はじめの話。自分語り自体が嫌いなわけではないとしたら、じゃあ何が気に食わないのか? 

 

ひとつには、それがネットという場での行為であることに対する違和感だと思う。

日本人は厳格な個人領域を持っている。その領域は自分の体の大きさよりも決して大きくなく、小さくもない。つまり、日本人の体と個人領域はほぼ一致しているものだ。だからこそ、日本の文化のなかではごく小さな身体接触ですら、何か特別な意味を持つことになる。欧米の人たちが挨拶がわりにハグ、キスをすることとはよい対照を成していると言えるだろう。彼らの個人領域はむしろ、共同的に延長している。

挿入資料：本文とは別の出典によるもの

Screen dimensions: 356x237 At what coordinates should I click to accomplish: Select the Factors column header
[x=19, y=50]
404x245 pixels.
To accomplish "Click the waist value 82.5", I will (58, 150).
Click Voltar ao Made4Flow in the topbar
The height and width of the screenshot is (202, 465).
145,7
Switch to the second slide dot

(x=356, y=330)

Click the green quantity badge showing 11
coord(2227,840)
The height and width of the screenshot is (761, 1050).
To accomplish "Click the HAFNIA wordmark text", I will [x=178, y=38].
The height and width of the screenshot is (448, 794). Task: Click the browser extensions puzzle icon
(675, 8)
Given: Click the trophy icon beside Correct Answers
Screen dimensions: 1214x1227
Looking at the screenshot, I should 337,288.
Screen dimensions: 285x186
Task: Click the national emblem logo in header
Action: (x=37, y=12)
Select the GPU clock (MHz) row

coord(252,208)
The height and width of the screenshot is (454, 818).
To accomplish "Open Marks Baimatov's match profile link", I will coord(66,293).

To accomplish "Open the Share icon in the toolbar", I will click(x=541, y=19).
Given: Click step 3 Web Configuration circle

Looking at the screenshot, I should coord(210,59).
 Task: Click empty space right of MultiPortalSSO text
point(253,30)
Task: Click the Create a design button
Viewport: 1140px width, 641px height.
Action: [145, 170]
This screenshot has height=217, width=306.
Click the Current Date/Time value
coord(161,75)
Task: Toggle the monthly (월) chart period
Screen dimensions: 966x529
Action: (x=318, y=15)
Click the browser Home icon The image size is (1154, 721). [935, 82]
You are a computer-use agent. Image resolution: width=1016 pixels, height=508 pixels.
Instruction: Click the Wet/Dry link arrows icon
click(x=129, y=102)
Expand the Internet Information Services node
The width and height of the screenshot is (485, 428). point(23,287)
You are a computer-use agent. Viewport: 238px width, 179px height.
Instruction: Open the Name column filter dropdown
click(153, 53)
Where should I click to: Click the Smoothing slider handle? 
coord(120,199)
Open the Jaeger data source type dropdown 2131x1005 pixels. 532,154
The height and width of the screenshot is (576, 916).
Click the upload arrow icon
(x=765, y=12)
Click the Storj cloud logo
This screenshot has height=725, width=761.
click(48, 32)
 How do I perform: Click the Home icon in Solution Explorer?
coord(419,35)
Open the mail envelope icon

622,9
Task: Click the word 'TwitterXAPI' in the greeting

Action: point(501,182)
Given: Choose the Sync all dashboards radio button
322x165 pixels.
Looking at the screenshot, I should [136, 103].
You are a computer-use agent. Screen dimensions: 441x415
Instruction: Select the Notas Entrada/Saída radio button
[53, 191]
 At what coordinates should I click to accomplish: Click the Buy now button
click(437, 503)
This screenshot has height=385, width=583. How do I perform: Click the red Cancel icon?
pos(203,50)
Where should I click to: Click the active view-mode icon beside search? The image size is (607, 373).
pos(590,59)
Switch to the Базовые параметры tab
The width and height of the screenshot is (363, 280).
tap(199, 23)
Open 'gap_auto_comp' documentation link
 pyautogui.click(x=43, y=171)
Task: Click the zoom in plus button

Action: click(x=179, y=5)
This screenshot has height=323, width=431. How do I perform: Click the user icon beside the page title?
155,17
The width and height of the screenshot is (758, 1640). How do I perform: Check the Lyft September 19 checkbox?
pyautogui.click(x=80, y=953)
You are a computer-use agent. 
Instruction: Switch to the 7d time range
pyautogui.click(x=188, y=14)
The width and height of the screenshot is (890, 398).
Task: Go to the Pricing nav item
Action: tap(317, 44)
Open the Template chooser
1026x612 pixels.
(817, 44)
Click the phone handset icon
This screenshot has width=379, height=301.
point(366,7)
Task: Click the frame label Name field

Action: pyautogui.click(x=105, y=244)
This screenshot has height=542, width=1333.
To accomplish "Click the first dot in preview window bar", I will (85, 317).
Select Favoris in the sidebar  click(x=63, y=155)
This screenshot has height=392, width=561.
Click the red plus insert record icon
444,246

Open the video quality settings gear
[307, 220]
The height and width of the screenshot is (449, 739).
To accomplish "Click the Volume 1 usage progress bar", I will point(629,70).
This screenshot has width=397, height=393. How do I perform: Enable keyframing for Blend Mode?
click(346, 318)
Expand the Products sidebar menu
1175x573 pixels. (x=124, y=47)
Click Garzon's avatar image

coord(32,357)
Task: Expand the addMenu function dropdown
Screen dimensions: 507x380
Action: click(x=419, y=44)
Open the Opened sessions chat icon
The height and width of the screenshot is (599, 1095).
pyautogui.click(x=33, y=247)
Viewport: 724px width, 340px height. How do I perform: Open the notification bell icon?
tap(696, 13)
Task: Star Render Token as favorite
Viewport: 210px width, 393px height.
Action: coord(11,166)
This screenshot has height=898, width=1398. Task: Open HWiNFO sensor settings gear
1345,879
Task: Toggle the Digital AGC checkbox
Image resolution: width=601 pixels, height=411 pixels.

そして、日本人の領域感覚において厄介なのは、それが閉じられた公的空間で欧米人達のように共同領域として延長されることはなく、新たな領域が設定されてしまうところにある。社会的領域とでもいうこの領域には、その場の全員でその場をつくりあげているという感覚があり、往々にして、その「場」というのは緊張感を伴う絶対相互不可侵の領域である。互いに間違いなく存在していて、存在を認識しているのだが、互いに最大限「公的でなければならない。たとえるなら全員で石ころ帽子をかぶっているような状態。だから、その社会的領域に個人領域を持ち込もうものなら、冷ややかな視線と咳払いで黙殺されてしまう。皆さんも、電車でメイクしてるお姉さんを睨んだりしてませんか。欧米では車内通話がNGじゃないところもあるそうですよ。

 

このような感覚が日本人にあるとすれば、人前で必要以上に喋ることをはしたないと切って捨てた価値観もうなずけると思うのだ。そして、僕の自分語りへの嫌悪も説明できてしまう。端的に、ものすごーく平たく言ってしまえば、「そういうのは飲み会でヤレ」って思ってしまってムカつくのだ。誰だよお前って。

 

でもそれを、面と向かって自分を語る彼に向かって言って叱責するまでの正当性は僕にはない。だって、長々と分析しておいてなんだけれども、あくまで個人の感覚の話でしかないのだから。彼と僕とでは、上述の領域の測り方が違うのだと思う。彼にとっては、ネットで呟きを見合う何千何万人という範囲が共有領域であって、彼はもしかしたら、見知らぬ誰かの自分語りに付き合って、自死を思い留めさせたりもしているのかもしれない。そう考えると、彼は心が広い。自分は狭い。誰にでも自分を出せるのはある意味、羨ましい。

 

でもそうはなれない。僕が自分を出すのは世界のうちで一握りの人に対してであって欲しいから。願わくば、出させて欲しいから。頼むよ。

死(転載)

こちら、2014年9月15日の自身のmixi日記を発掘したもの。

5年前の僕が書いた文章、今よりこなれてる気がする。書くのが下手になったかな?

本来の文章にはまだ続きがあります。